I’ve been lucky to have had great teachers and mentors. Society tends to think of teachers as different from conventional leaders in society -- and more like “caregivers.” I’ve seen some who act like the latter -- sort of almost as surrogate parents. That’s a valid form of value, certainly, within the educational spectrum. And I’ve also seen others who lead their own lives in ways that have inspired me no differently than a few of the great CEOs. I was wondering what’s similar about them, and realized that it’s about having a clear notion of accountability -- accountability to oneself, and accountability to the organization (or discipline) that they represent. Getting to see accountability up close is a great thing to get to learn -- I think it’s actually the only way to learn accountability, because it’s a form of practice that you need to watch (and smell) up close. By watching it in action, you question your own actions and need to ask yourself, “Am I living up to as a high a standard as this living, breathing person who is giving his/her life its all?”
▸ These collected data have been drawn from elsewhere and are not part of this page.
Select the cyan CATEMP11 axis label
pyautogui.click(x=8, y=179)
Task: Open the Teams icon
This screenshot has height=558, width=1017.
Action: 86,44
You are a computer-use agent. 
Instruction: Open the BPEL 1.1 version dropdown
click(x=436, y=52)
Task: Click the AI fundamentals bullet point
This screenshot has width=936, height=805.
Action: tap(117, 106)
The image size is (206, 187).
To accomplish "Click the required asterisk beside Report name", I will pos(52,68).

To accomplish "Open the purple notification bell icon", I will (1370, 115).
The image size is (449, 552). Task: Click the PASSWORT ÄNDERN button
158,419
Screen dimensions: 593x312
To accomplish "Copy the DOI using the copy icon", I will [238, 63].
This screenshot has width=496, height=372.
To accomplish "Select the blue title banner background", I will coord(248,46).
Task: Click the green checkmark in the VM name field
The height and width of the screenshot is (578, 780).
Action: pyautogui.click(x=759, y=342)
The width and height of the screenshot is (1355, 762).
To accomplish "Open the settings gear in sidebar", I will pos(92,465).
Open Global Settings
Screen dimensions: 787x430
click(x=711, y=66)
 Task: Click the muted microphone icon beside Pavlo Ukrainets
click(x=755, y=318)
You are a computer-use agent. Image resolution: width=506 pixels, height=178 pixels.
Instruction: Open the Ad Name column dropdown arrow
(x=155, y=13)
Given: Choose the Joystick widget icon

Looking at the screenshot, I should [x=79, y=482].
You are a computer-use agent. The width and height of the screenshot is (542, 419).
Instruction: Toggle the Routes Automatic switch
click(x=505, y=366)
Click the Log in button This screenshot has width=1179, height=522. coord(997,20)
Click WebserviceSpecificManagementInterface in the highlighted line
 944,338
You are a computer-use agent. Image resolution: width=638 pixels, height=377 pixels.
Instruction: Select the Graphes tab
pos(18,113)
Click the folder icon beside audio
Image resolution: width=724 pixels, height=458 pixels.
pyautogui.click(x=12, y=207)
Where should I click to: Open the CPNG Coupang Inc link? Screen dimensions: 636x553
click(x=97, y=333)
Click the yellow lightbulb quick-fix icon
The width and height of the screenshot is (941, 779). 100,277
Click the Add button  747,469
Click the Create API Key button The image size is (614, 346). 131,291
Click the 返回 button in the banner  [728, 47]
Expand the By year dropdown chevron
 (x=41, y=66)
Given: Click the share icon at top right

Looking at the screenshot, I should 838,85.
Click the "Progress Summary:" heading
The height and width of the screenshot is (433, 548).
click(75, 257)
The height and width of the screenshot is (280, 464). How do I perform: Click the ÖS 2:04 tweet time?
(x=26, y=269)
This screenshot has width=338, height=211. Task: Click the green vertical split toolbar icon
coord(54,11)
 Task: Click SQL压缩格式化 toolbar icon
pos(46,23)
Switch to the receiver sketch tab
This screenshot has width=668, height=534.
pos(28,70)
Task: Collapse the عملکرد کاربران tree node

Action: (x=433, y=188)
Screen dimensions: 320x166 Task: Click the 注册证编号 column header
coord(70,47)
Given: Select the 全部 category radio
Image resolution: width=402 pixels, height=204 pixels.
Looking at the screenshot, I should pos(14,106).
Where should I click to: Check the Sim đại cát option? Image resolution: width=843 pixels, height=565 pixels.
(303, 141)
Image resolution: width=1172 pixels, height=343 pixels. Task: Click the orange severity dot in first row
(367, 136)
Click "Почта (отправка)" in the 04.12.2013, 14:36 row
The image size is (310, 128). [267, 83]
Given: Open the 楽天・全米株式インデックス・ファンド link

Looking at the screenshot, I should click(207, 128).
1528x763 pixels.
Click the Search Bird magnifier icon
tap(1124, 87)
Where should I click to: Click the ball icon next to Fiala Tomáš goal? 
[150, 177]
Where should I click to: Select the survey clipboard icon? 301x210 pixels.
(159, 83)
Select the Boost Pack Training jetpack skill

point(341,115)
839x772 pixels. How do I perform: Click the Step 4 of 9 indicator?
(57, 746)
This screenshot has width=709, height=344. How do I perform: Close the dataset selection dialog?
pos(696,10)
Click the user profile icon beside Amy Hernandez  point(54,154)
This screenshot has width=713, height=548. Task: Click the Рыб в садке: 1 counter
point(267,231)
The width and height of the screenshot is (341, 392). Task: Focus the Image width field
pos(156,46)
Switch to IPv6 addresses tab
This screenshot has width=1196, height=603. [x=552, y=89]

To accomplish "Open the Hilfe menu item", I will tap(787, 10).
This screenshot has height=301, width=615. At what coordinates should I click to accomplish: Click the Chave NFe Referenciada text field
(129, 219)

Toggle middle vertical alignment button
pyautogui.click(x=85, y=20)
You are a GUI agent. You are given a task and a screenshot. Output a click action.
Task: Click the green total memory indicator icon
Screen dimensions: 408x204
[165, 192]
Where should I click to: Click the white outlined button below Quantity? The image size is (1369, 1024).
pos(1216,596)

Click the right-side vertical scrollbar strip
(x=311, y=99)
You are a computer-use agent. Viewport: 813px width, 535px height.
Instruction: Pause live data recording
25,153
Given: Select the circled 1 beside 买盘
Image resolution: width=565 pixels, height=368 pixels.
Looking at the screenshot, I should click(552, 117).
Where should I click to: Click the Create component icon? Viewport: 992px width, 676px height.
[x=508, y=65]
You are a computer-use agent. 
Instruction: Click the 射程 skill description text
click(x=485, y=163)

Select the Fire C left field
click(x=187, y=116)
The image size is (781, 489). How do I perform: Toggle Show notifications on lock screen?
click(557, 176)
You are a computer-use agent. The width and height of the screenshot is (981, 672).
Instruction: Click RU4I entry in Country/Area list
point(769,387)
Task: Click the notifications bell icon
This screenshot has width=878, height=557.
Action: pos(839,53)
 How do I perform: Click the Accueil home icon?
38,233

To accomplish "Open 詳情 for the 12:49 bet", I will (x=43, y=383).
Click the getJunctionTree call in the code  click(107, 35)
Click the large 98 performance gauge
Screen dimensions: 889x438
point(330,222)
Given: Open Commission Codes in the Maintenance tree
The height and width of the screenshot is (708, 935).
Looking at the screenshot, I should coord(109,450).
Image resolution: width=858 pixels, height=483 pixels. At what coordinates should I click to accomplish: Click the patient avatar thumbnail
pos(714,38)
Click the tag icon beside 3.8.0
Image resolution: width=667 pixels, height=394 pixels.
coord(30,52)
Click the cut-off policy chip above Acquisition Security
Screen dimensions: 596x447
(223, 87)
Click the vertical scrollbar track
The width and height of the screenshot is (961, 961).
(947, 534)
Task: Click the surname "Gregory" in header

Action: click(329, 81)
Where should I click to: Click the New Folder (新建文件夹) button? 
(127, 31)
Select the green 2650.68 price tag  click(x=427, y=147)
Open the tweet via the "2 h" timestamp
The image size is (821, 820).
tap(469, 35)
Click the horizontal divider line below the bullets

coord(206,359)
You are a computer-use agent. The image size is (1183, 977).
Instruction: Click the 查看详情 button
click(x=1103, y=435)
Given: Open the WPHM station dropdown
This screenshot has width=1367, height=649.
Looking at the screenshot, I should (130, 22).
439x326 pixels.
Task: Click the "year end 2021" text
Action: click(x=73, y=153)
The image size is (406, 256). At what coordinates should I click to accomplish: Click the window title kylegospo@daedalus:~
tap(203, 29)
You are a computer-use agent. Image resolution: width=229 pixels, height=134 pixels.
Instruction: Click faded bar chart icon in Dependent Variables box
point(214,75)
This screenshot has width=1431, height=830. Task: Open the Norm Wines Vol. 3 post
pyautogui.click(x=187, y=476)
Sometimes the only way to learn something great, is to experience what is less great. I had that opportunity to learn when I was a PhD student at MIT in the 80s, and dropped out of the program mid-way. I vowed to never go back because I had lost my faith in the educational system. Looking back, I find it interesting that I spent most of my career in higher education -- and I track it back to one professor I had along the way. He was my PhD advisor in Japan, Akira Harada. He’s the one who convinced me, just by watching him in action, that I should go after a PhD again.
Harada reminded me of what a great professor is about: someone who is curious and loves when others are curious, too. But he also knew how to stay on deadline; it was a combination of being able to diverge and converge. He loved being with younger people, as his life was shaped as a young designer working under the famed Kenji Ekuan, who recently passed away. I always enjoyed observing how Harada mentored students -- he was never anybody’s father figure. He was just someone who strove to be as energetic, and as enthusiastic as his graduate students. One could see clearly that his happiness came from his students’ successes -- and not from his own actions. In essence, he was being a good manager and leader -- and not the typical professor who was all about him/herself.
The month I was about to graduate, he hosted a small party. It was super noisy in the room, but he sat next to me and started to tell a story to all of us that I hadn’t heard before.
He talked about growing up as a child during World War II as the son of a wealthy banking family. Nobody had any food; it all went to the soldiers. But his family was wealthy, so he happened to have rice. In Japan, rice is the essential thing in a person’s life; the soul of Japan is rice. There’s this little pickled plum called umeboshi, and, every day, my professor got a bentō box (a Japanese lunchbox) from his mom with a bed of white rice and a red plum in the middle, like the Japanese flag.
One day when he was in 1st grade, he forgot his lunch at home, so he went to his teacher and told her. He said, “Teacher, teacher. I forgot my lunch at home!”
To which his teacher replied, “Well, I made too much lunch this morning. So please come to my desk later and we’ll have lunch together.” At lunchtime, he went to his teacher’s desk. She pulled out her bentō box, opened it, and there were two tiny potatoes inside. She said to him, “Look, I made too much,” to which he happily replied, as a 1st grader would, “No problem! I’ll help you, teacher!”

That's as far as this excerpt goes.